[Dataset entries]

::::

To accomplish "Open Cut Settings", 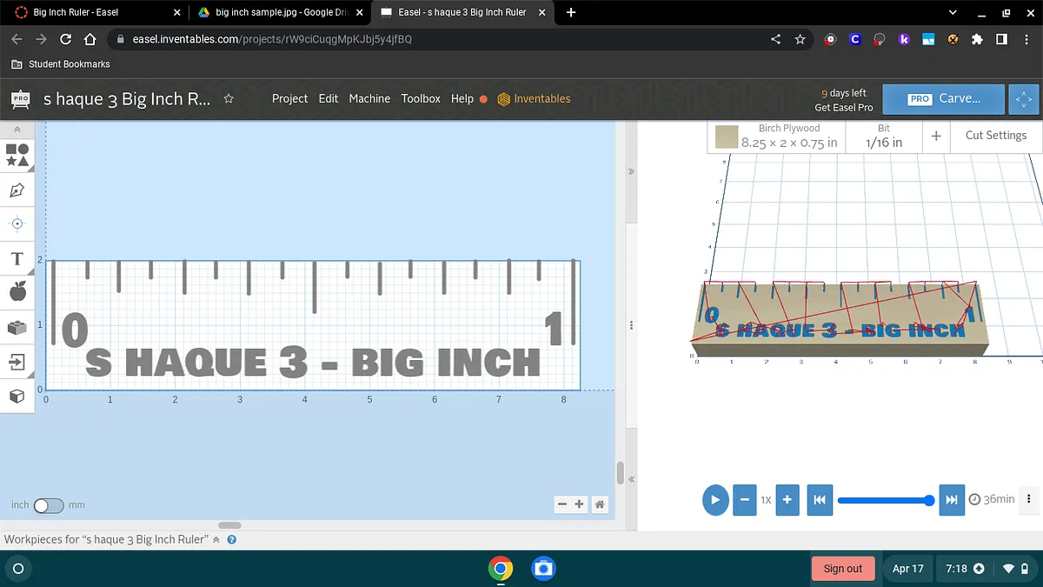I will [995, 136].
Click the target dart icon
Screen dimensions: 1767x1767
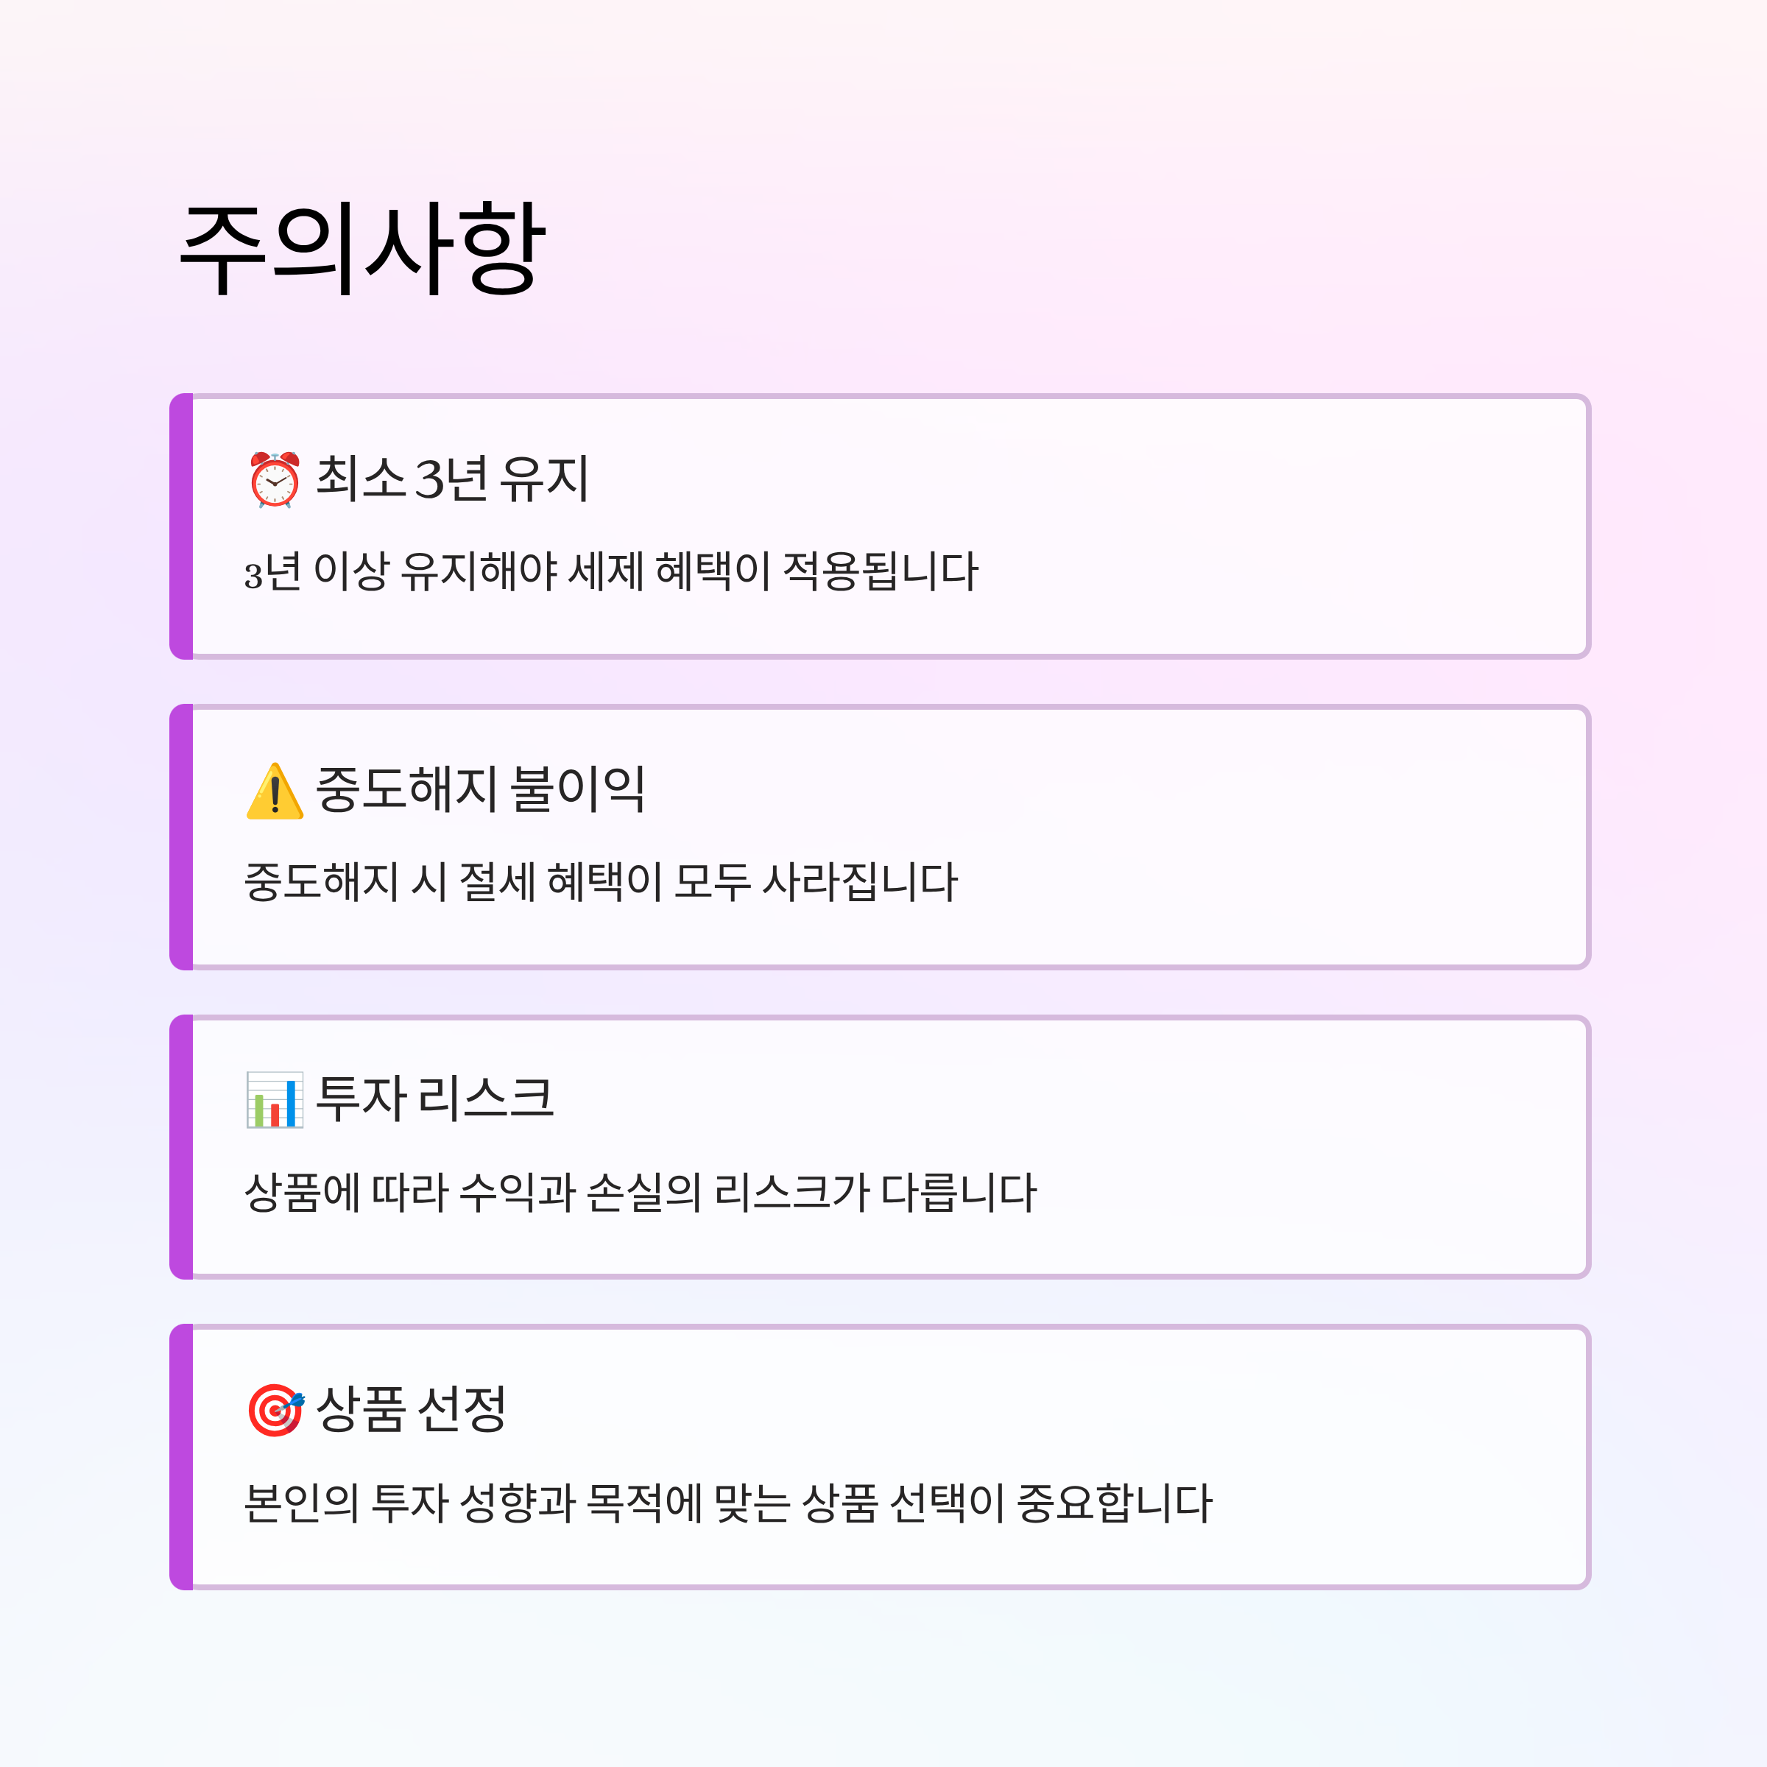pyautogui.click(x=274, y=1410)
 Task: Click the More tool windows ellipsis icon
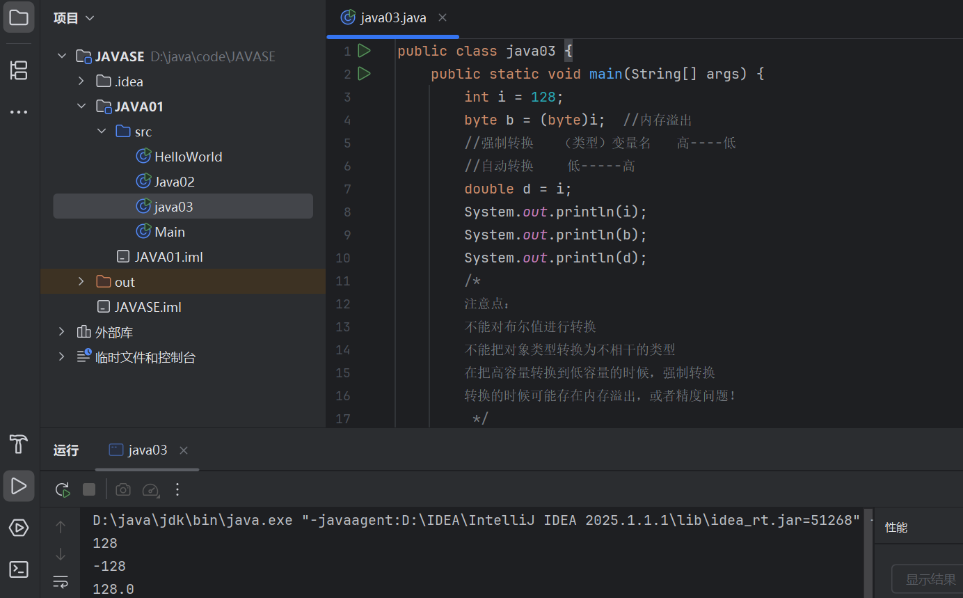click(x=18, y=111)
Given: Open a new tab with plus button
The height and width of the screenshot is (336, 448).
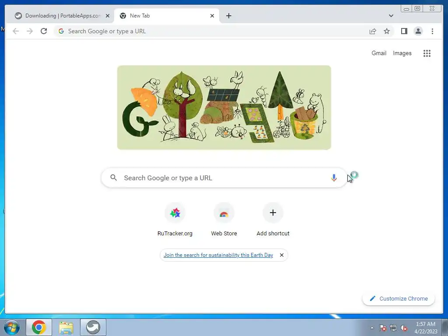Looking at the screenshot, I should click(x=228, y=16).
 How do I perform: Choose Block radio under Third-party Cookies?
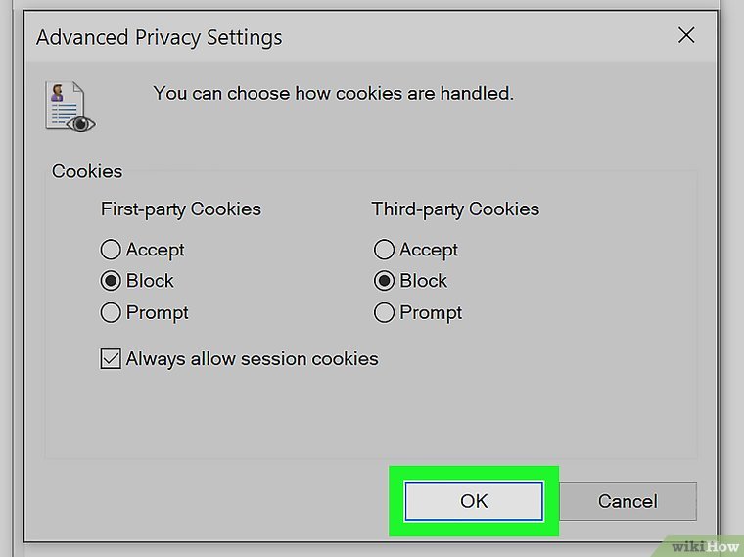(385, 281)
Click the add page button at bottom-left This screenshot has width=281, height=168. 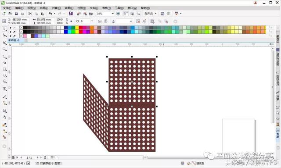click(14, 157)
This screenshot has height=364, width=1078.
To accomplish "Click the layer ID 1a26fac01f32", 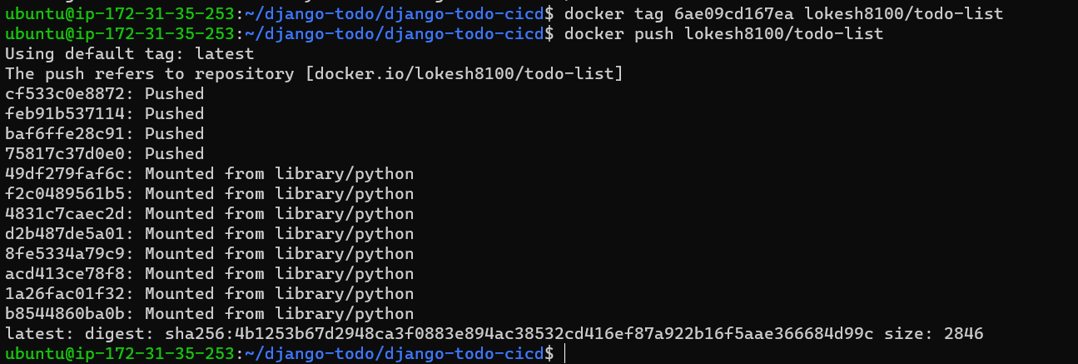I will click(x=69, y=293).
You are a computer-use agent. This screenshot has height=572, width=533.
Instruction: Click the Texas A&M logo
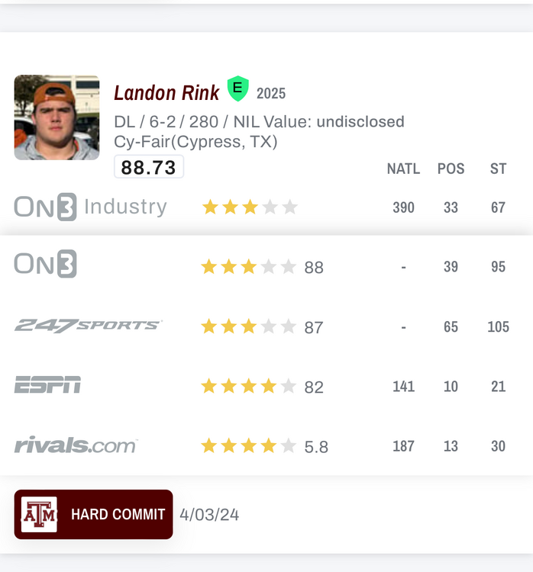pos(39,514)
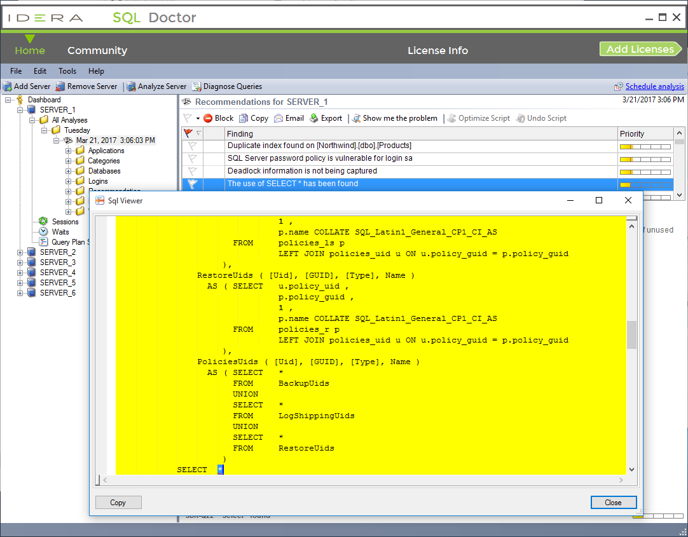Click the Copy button in Sql Viewer
688x537 pixels.
118,503
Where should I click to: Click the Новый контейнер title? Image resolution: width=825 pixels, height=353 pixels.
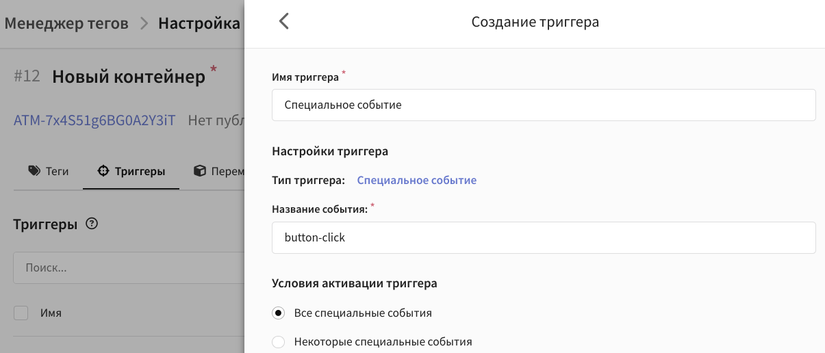[x=129, y=77]
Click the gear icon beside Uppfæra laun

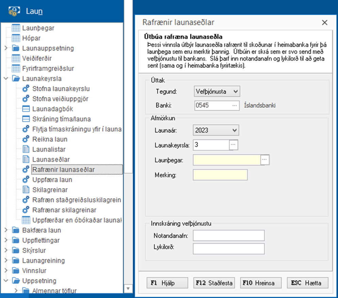click(26, 179)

::::

# Work item
Nothing but the lines from the line containing "You are a computer-use" through the last line of the records above should be written out, exactly and without the pictures.

# Exercise output
You are a computer-use agent. This screenshot has height=572, width=533.
Instruction: Click the Texas A&M logo
pos(39,514)
Click the Copy button in Sql Viewer
688x537 pixels.
118,503
Where should I click to: Click the Новый контейнер title? Image resolution: width=825 pixels, height=353 pixels.
[x=129, y=77]
Click the gear icon beside Uppfæra laun

click(26, 179)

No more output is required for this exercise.